構成法は他にもありますが、大切なことは自分なりにやりやすい方法で検討する、という事です。
やりやすい方法でシナリオを書いてみて、それだけで終わってはいけません。
思いついたエピソードの構成検討は必ずやらなければなりません。
自分がどう「書きたい」のではなく、お客さんからどう「見えるのか」、これがシナリオ構成の本質のひとつです。
素人さんは「自分が書きたい」で終わってしまいます。
肝心の見る人目線で検討していません。
だからただの独りよがりなシナリオとなってしまいます。
さてさて、この作品には他にもたくさん魅力があります。
例えばヒロイン茉莉香と他のキャラクターとの関係性、相関性は一貫しています。ブレていません。

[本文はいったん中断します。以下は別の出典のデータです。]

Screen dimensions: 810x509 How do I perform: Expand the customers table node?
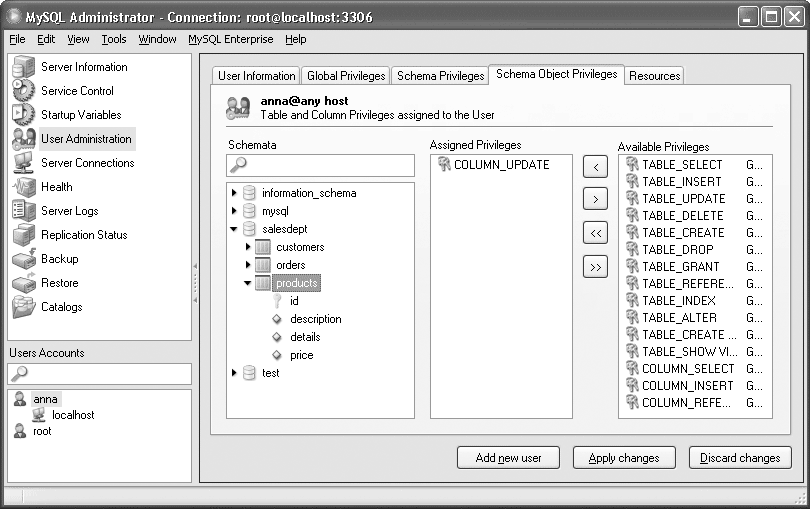point(249,247)
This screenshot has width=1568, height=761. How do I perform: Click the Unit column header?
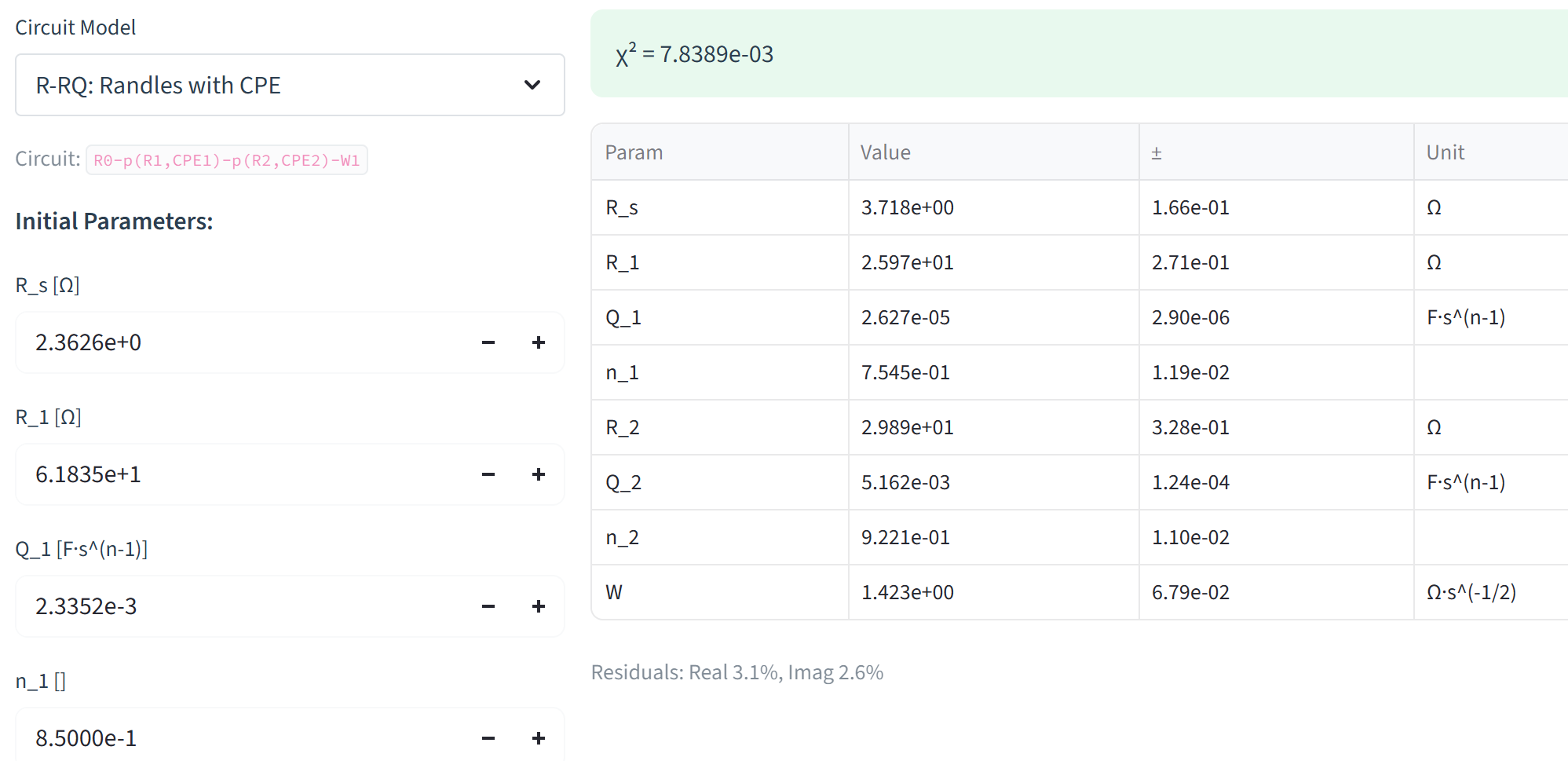click(x=1445, y=152)
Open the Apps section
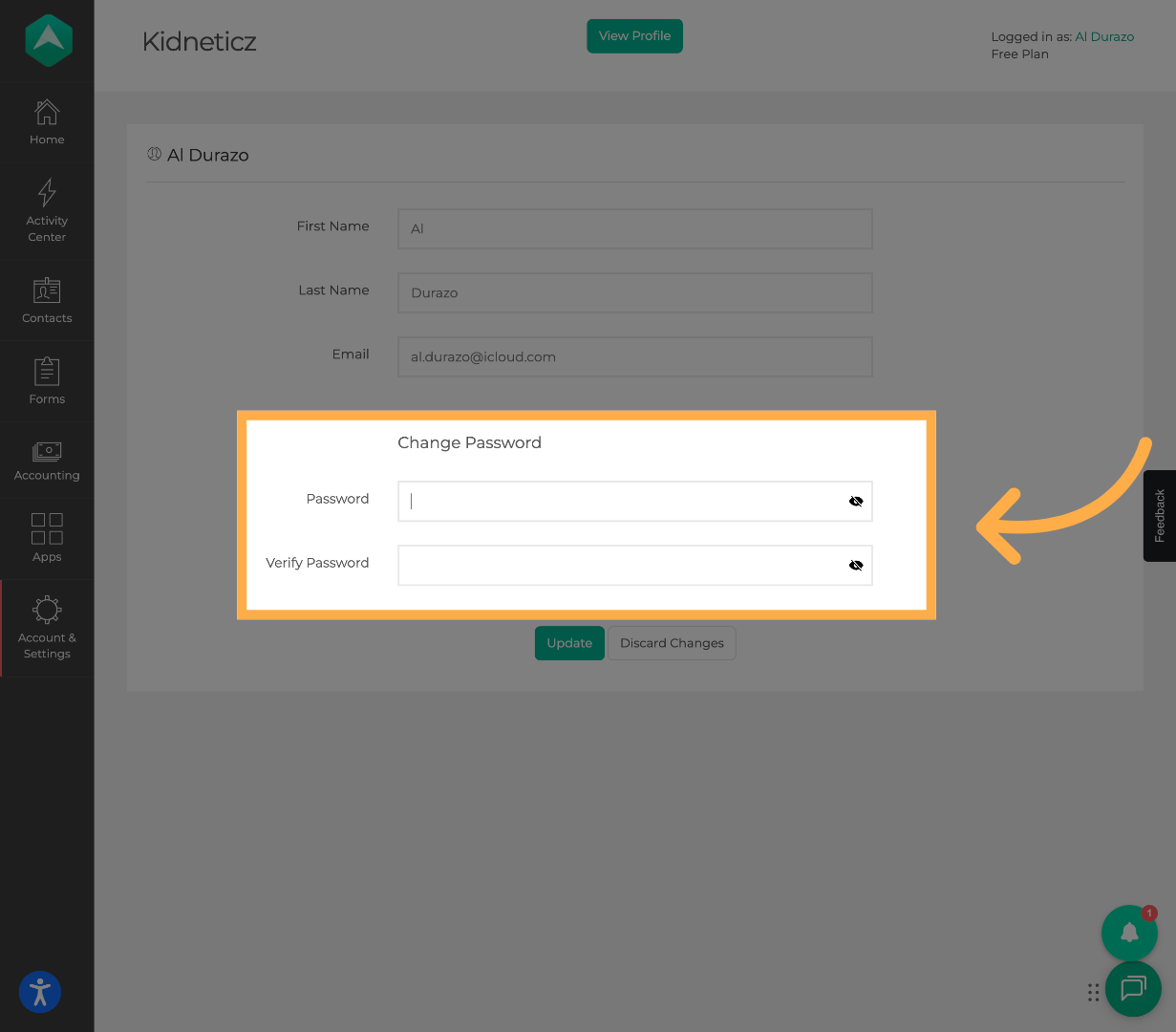This screenshot has height=1032, width=1176. tap(46, 538)
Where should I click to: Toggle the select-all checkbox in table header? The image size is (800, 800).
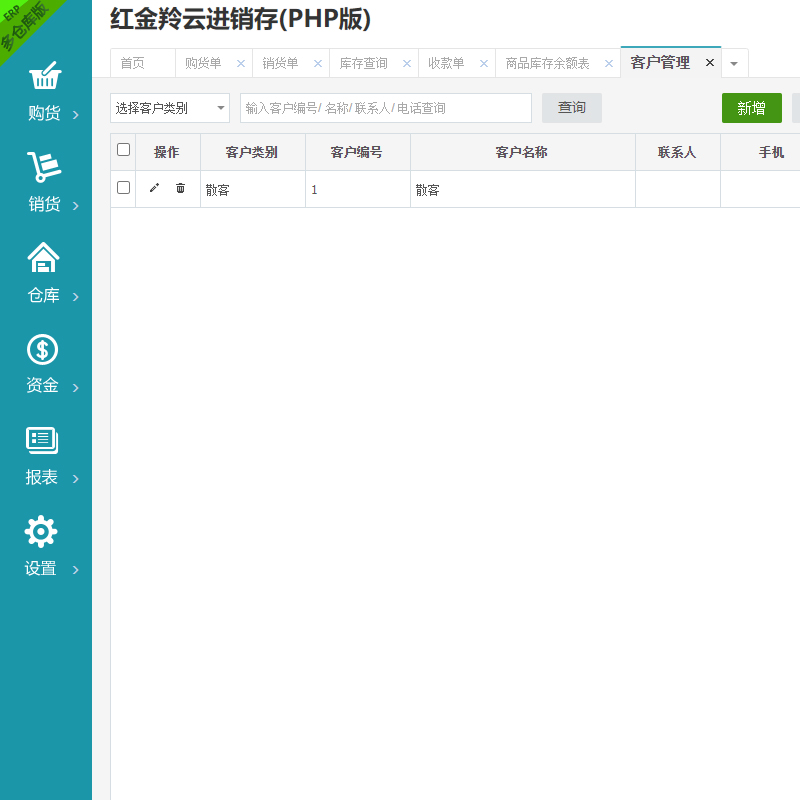(x=124, y=150)
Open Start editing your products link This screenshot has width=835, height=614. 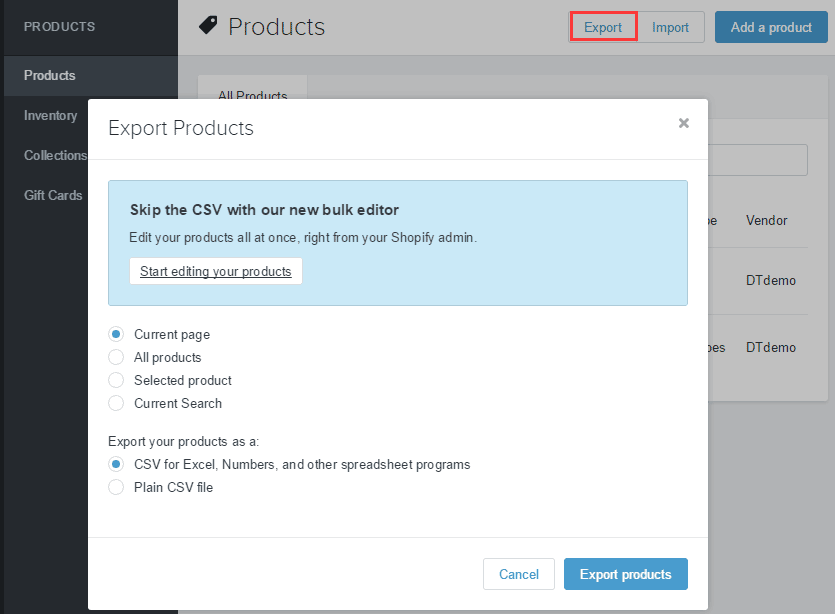pos(215,271)
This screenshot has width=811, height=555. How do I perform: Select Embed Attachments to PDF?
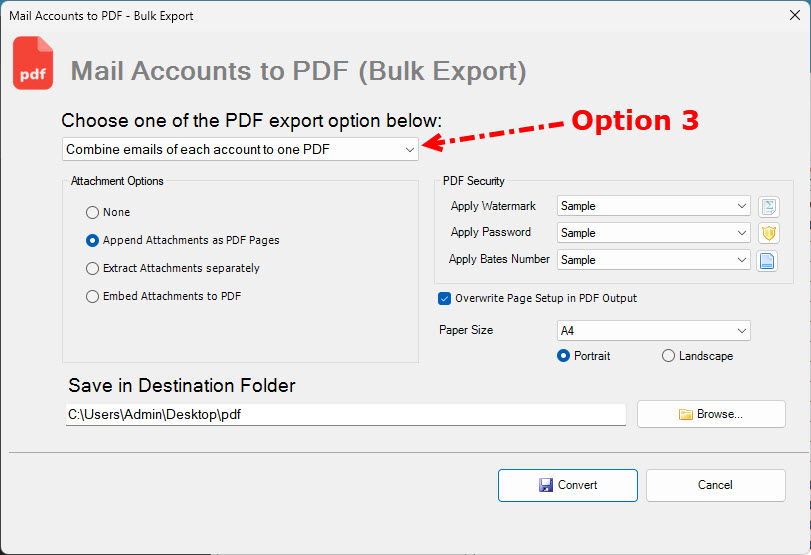tap(93, 296)

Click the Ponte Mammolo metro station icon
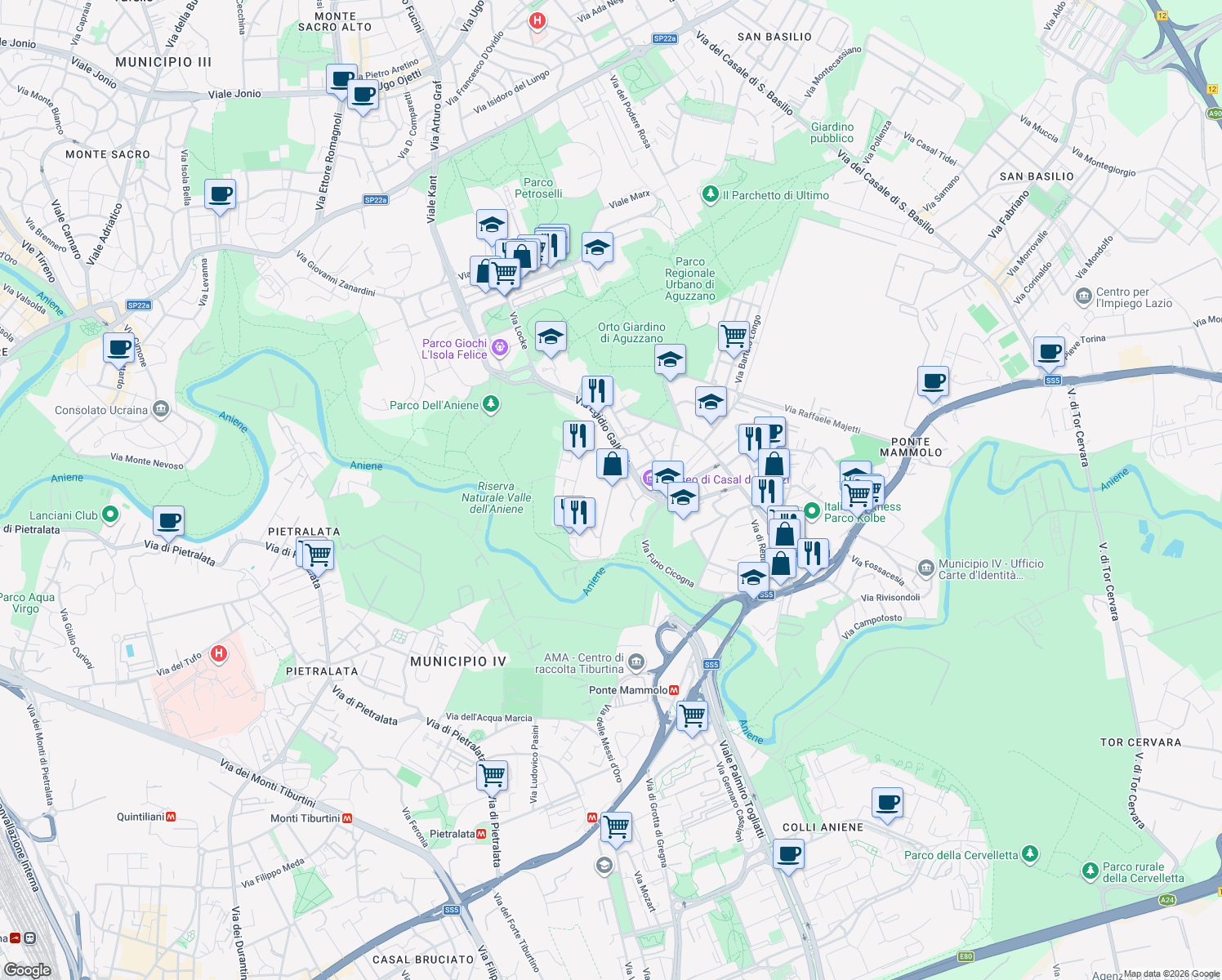(674, 688)
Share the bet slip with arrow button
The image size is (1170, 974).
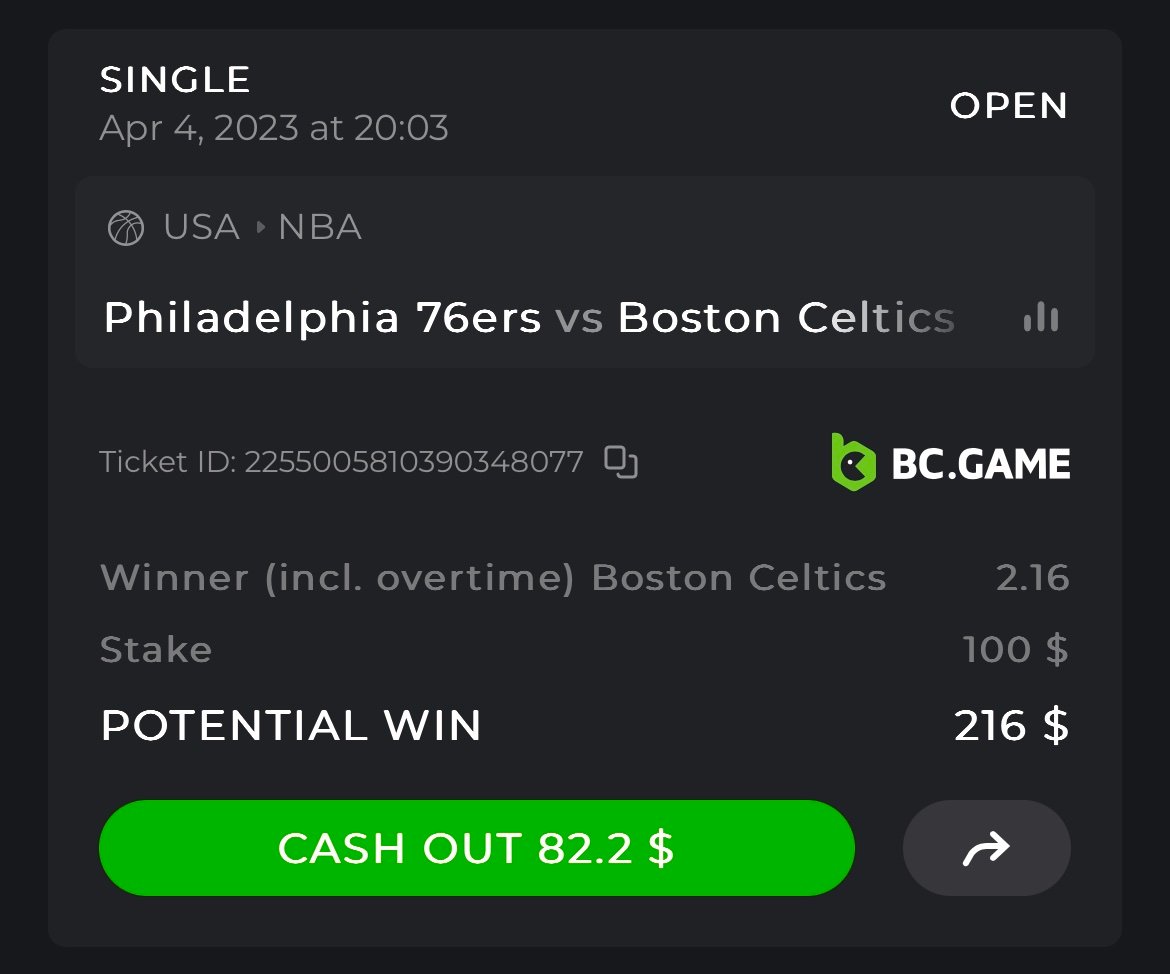coord(986,848)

絶対的なメインヒロインが茉莉香で、彼女中心に作品世界が回っています。
メインキャラクターとは「こうやって描くんだよ」という手本が見て取れます。
詳しくは見て貰うしかありませんが、そういう所も含めて作品から読み取って貰えるかと思います。
各話の最後に洒落た演出もなされています。
エンドカードというカットが毎話一番最後に映されるのですが、佐藤竜雄監督の直筆でそのお話しの一番のセリフが佐藤監督の落款付きで表されています。
「海賊は結果オーライ」とか・・・
書かれている文言がそのお話しのキーワードです。
言い換えれば「その一言を伝えたくてこんなお話しを書いてみました」というようなものです。
とても締めくくりには有効な表現方法だと思いました。
こういったことも佐藤監督がエピソードの配置を考えながら「今よりもっと面白くなるには」と検討した結果なのではないのでしょうか。
やはりこのモーパイは「フツーに面白い」。